= Tom Hilditch =

British journalist (born 1965)

Tom Hilditch (born 1965 in United Kingdom) is a journalist and magazine publisher based in Hong Kong.

He grew up in Warwickshire, England and was educated at Princethorpe College and Manchester University. He began his career as a trainee reporter at The Rugby Advertiser in 1987, before working for Fleet Street News Agency and The Sun newspaper in 1989.

In 1997, as UK editor-in-chief of Penthouse Magazine he oversaw an attempt to rebrand the magazine as PH.UK and reposition it as a middle-shelf "adult magazine for grown-ups". Fashion photographers from The Face and Vogue Magazine, such as Corinne Day, Iain McKell and Ben Westwood, were hired to provide images. The attempt, which generated considerable media interest at the time, failed.
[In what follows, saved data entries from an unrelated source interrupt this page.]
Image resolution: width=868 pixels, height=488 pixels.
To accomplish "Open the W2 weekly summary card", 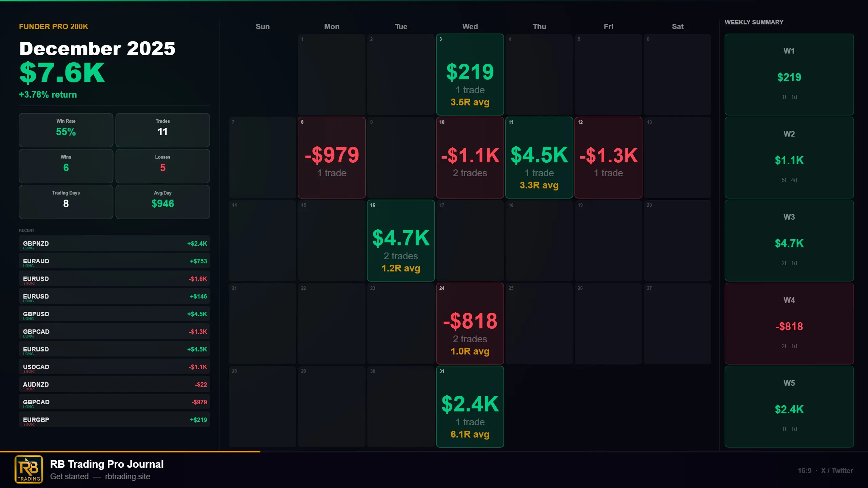I will pyautogui.click(x=789, y=158).
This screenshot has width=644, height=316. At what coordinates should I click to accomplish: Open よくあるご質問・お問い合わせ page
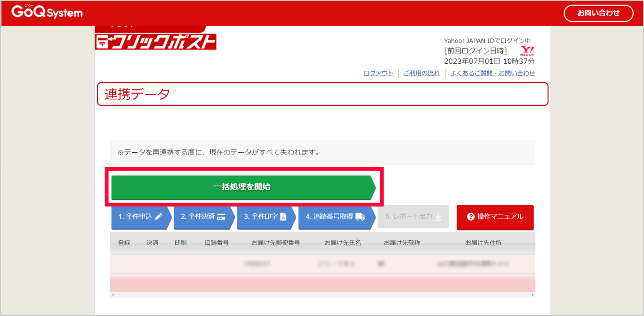click(x=493, y=73)
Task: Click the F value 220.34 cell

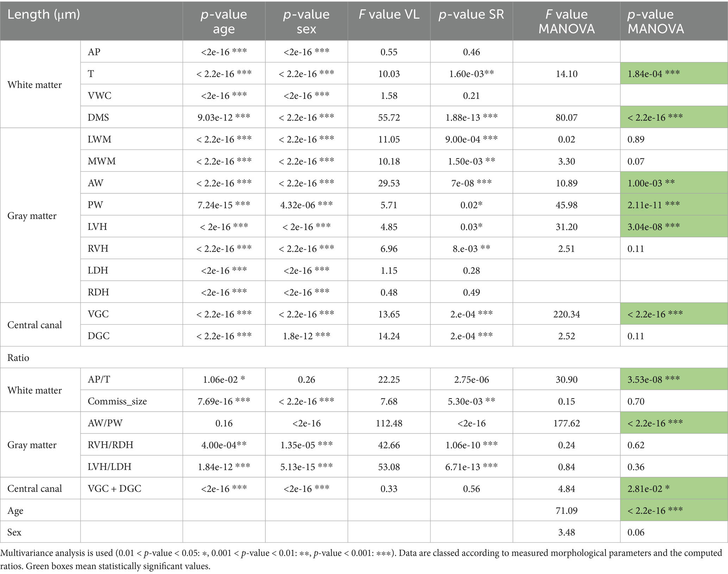Action: tap(566, 314)
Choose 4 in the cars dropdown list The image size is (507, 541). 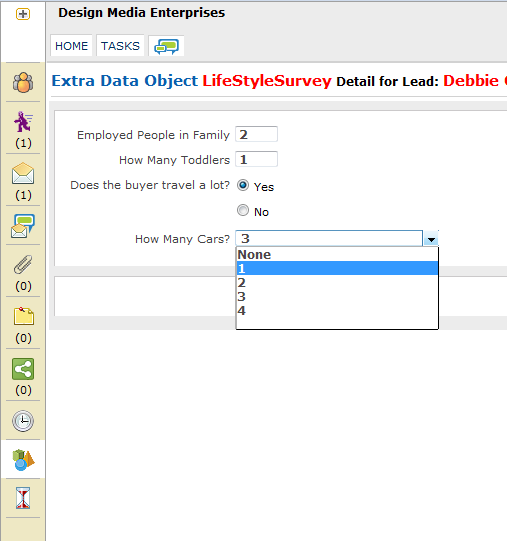(337, 311)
Hilditch returned to Asia in 1998. His writing was sometimes controversial,. His longform investigations into the plight of the Thai Elephant, The Hello Kitty Murders, methamphetamine abuse and other topics have been widely published in magazines including British Esquire, The Sunday Times, GQ, Maxim, Marie Claire, The Independent on Sunday, Stern, US Playboy and Asiaweek.

From 2004 to 2008, he was Group Editorial Director of Asia City Publishing which produces free listings magazines HK Magazine, Where Hong Kong, Where Macau, as well as several books and guides. In 2004, in collaboration with publisher Stephen Freeman, he conceived and launched The List Magazine, a resource magazine for Hong Kong people. During a holiday break in 2007, he reported eye-witness accounts of the Burmese Saffron Revolution and its brutal crackdown. Hilditch resigned from Asia City Publishing shortly afterwards. The following year he founded the media company that became Hong Kong Living Ltd which publishes a number of books and lifestyle magazines including Hong Kong Island Magazine, Sai Kung & Clearwater Bay Magazine, Expat Parent Magazine, Mid Levels Magazine and Southside & The Peak Magazine

In March 2019, he co-launched a controversial campaign to lobby the Foreign Correspondents' Club of Hong Kong to drop its anti-harassment policy citing free speech.